VibeVoice — an open-source text-to-speech (TTS) model released by Microsoft

What is VibeVoice

VibeVoice is a new text-to-speech (TTS) model released by Microsoft, designed to generate expressive, long-form, multi-speaker conversational audio—such as podcasts. Leveraging an innovative continuous speech tokenization method and a next-generation token diffusion framework, combined with large language models (LLMs), it enables efficient processing of long-sequence audio while maintaining high fidelity. VibeVoice can synthesize speech up to 90 minutes long, supporting up to four different speakers, breaking through the traditional limitations of TTS systems and opening new possibilities for natural dialogue and emotional expression.

Key Features of VibeVoice

Multi-speaker support: Generates conversational audio for up to 4 different speakers, suitable for podcasts, audiobooks, and other scenarios.
Long-form dialogue: Can produce continuous speech of up to 90 minutes, overcoming length limitations in traditional TTS systems.
Expressive speech: Adds emotion and intonation to speech based on textual context, making dialogue sound more natural and engaging.
Cross-language support: Supports speech synthesis in multiple languages, handling multilingual dialogue scenarios.
High-fidelity audio: Produces natural, human-like voices for improved user experience.
Real-time interaction: Capable of generating speech in real time, enabling dynamic conversations and interactive applications.
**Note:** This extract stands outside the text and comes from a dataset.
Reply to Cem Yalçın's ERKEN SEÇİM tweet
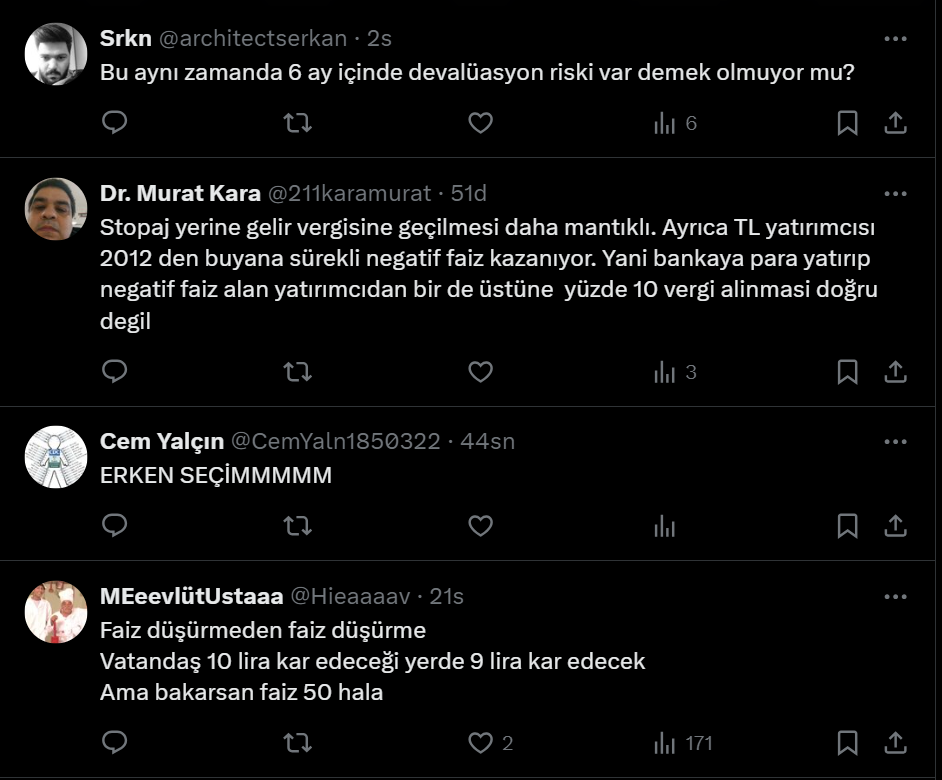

Technical Principles of VibeVoice

Continuous Speech Tokenization: Audio signals are decomposed into semantic and acoustic tokens. These tokens operate at a very low frame rate (e.g., 7.5 Hz), improving computational efficiency while preserving high fidelity. A semantic tokenizer extracts meaning from text, while an acoustic tokenizer generates detailed audio features.
Next-generation Token Diffusion Framework: Based on diffusion models, combined with LLMs to understand textual context and dialogue flow. The diffusion process refines generated audio tokens step by step into high-quality speech.
Multi-speaker consistency: Through speaker embeddings, VibeVoice preserves speaker-specific characteristics throughout long-form dialogue, ensuring natural speaker transitions and consistency across multiple voices.
High-fidelity audio generation: An advanced vocoder converts generated tokens into natural speech, optimized to closely match human-like sound quality.

Project Links

Official site: https://microsoft.github.io/VibeVoice/
GitHub repository: https://github.com/microsoft/VibeVoice
Hugging Face model collection: https://huggingface.co/collections/microsoft/vibevoice-68a2ef24a875c44be47b034f
Technical paper: https://github.com/microsoft/VibeVoice/blob/main/report/TechnicalReport.pdf

Application Scenarios

Podcast production: Generate multi-speaker conversational audio (up to 4 voices) lasting up to 90 minutes—ideal for multi-host podcasts with rich, varied content.
Audiobooks: Create emotionally expressive narration, making audiobooks more vivid and engaging for listeners.
Virtual assistants: Produce natural, fluid speech suitable for interactive voice assistants, enhancing user experience with more human-like interactions.
Education & training: Simulate classroom discussions and interactive learning materials, making teaching more engaging through expressive voice output.
Entertainment & gaming: Provide expressive voices for virtual characters, enhancing immersion and realism in games and interactive entertainment.